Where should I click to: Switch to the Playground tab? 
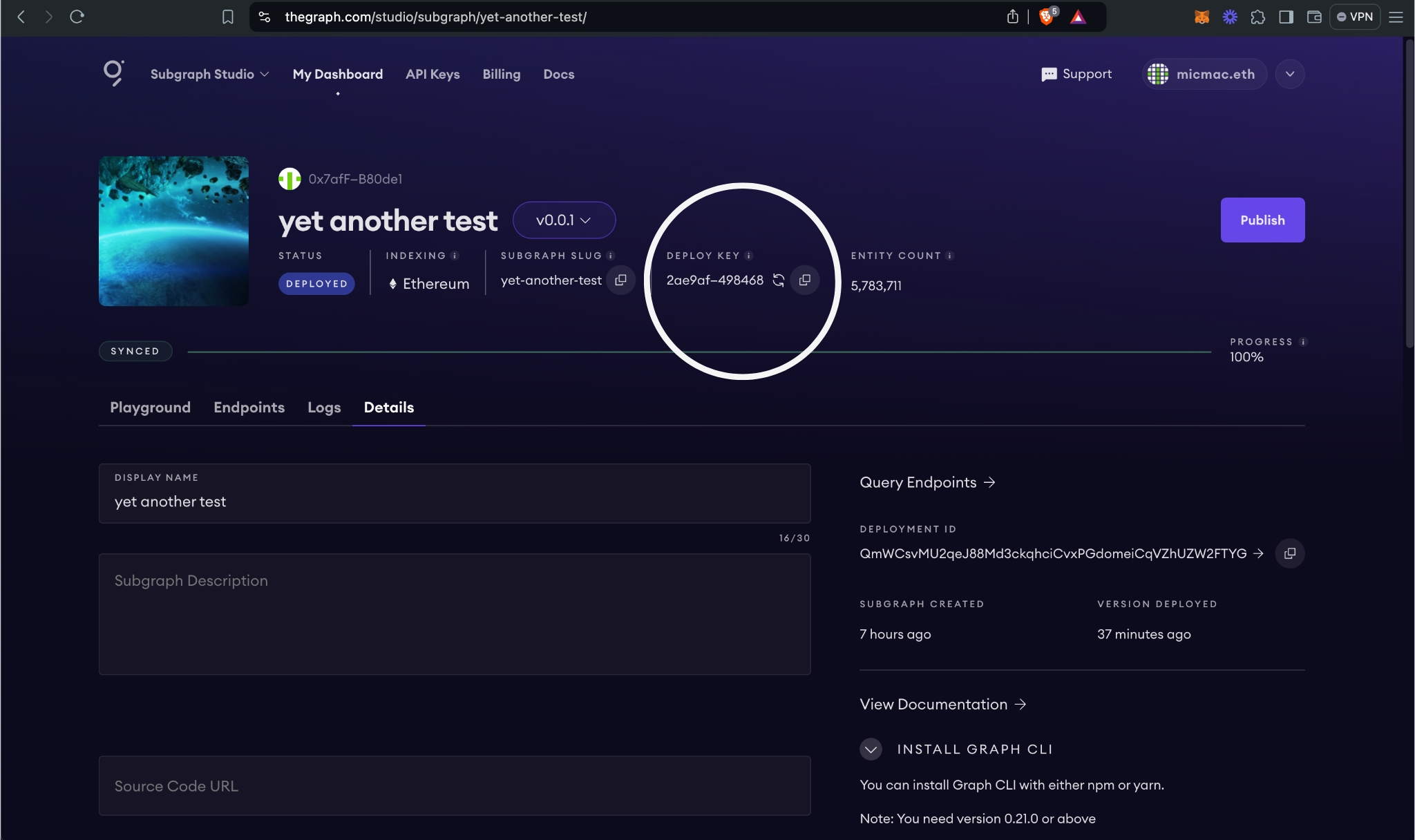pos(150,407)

■ ■ ■ ■

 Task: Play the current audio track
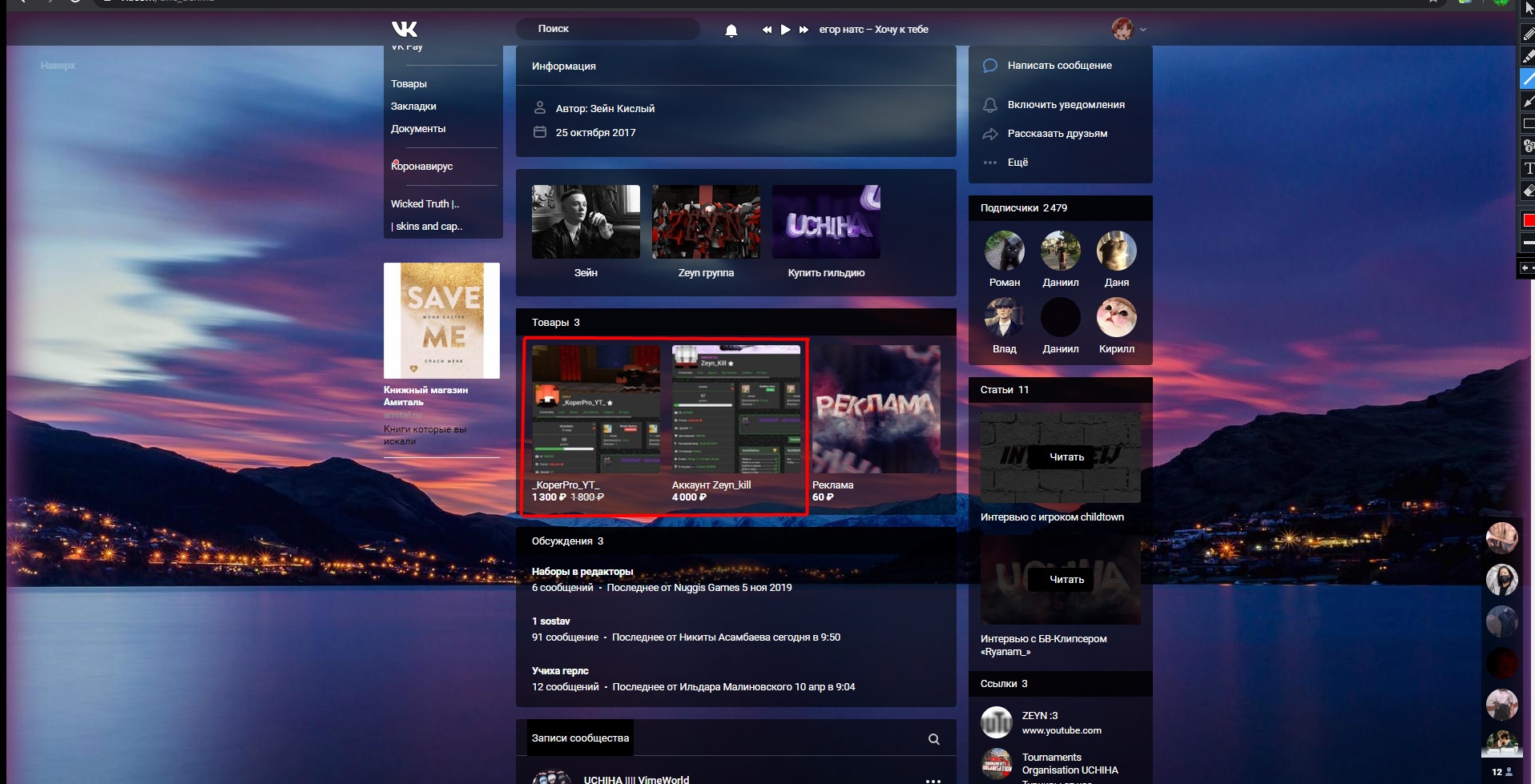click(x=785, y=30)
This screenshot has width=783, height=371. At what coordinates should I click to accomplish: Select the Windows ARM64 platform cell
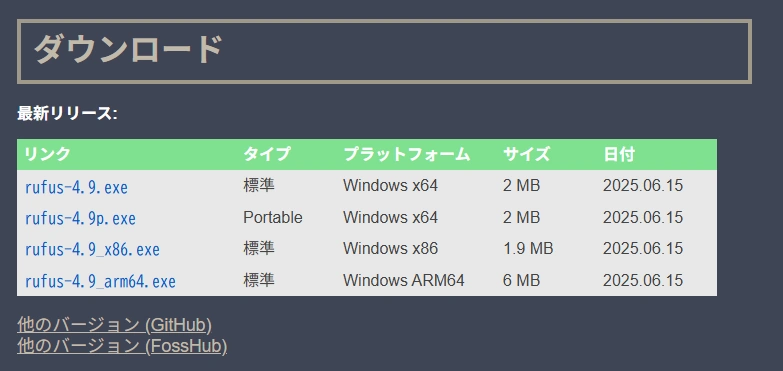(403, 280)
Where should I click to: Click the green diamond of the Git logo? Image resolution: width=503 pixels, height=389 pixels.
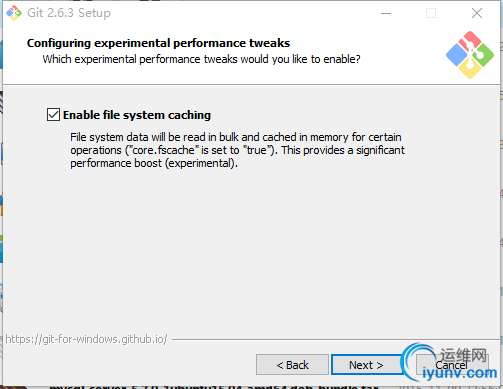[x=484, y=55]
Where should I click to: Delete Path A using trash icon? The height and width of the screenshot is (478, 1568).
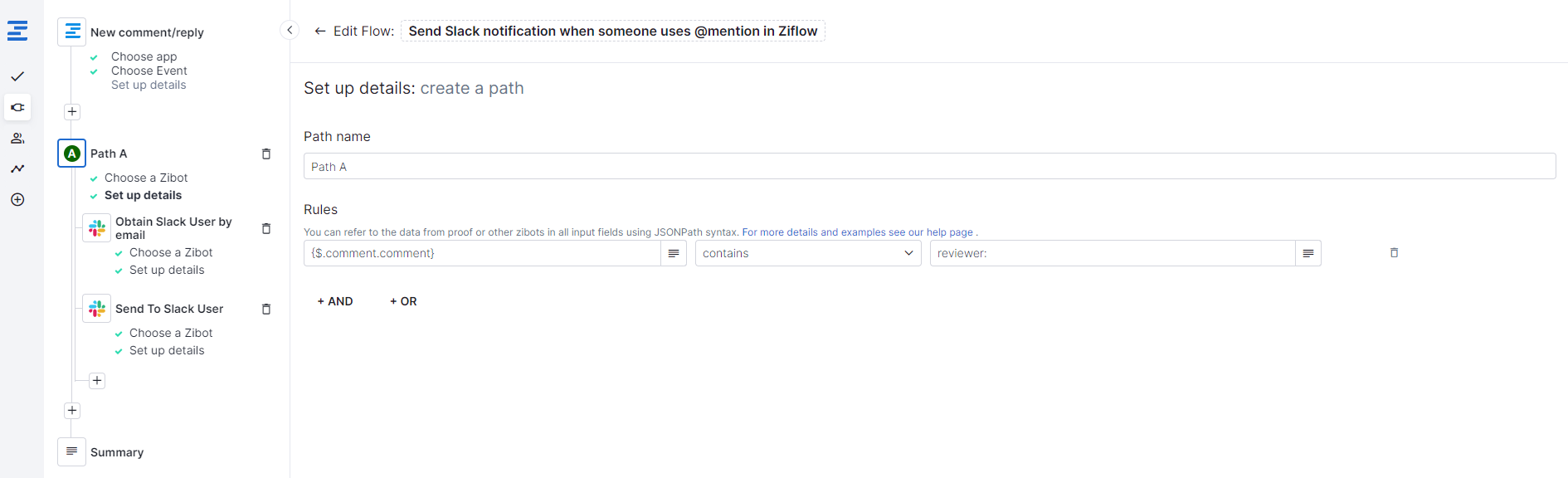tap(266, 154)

■ ■ ■ ■

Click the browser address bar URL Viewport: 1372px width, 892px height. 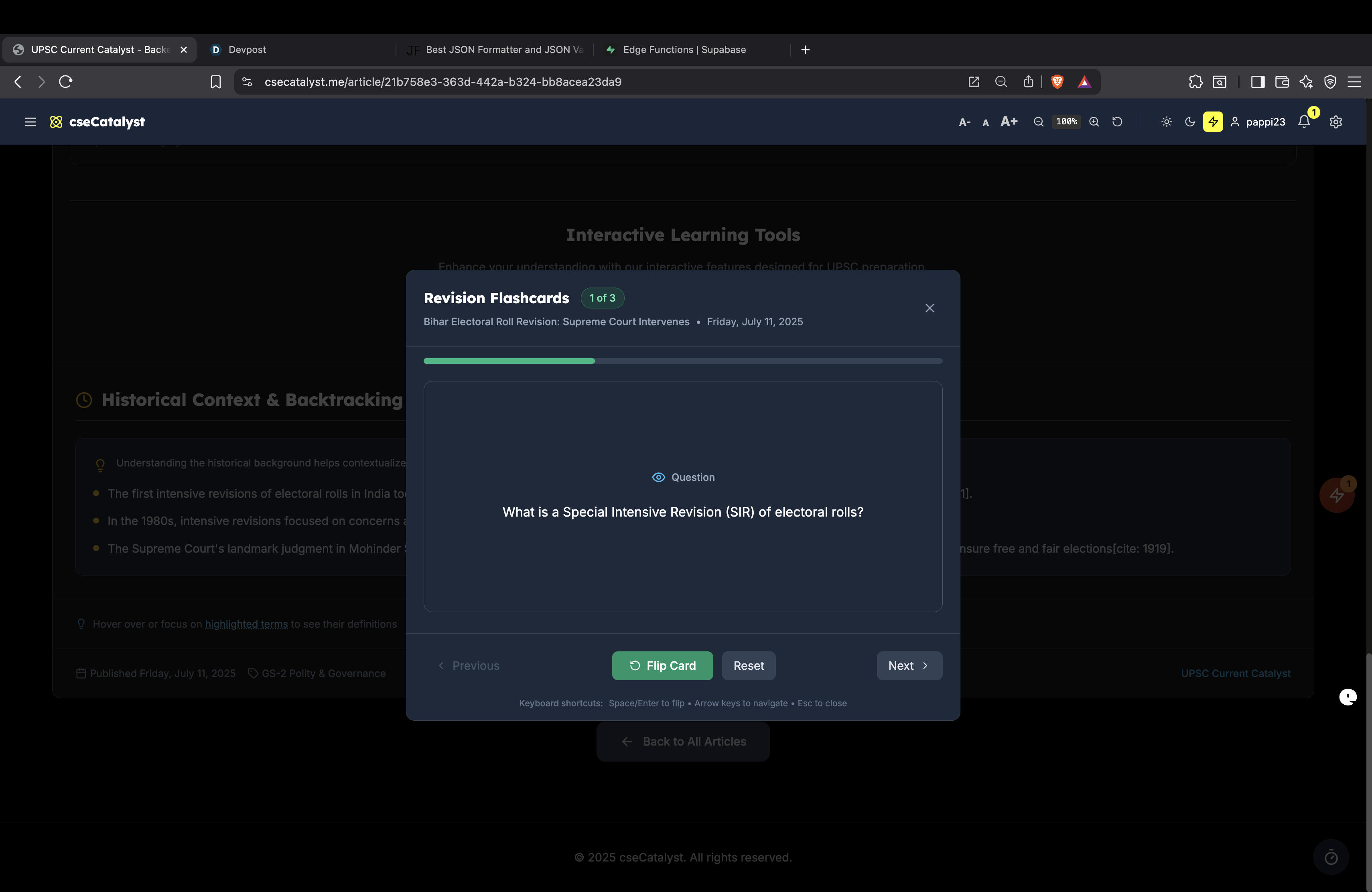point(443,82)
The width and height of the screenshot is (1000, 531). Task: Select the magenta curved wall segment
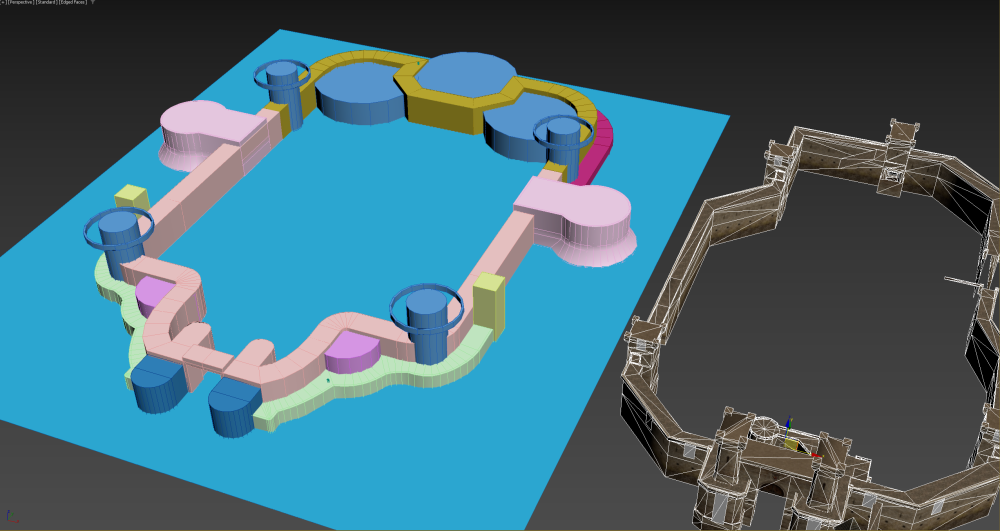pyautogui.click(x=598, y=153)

■ ■ ■ ■

DIRECTIVE – Please echo the rows from the line with "Where should I click to: Switch" up to and including the line with "pos(150,407)", leaving the pictures out.

EXERCISE SOLUTION –
Where should I click to: Switch to the Playground tab? 
pos(150,407)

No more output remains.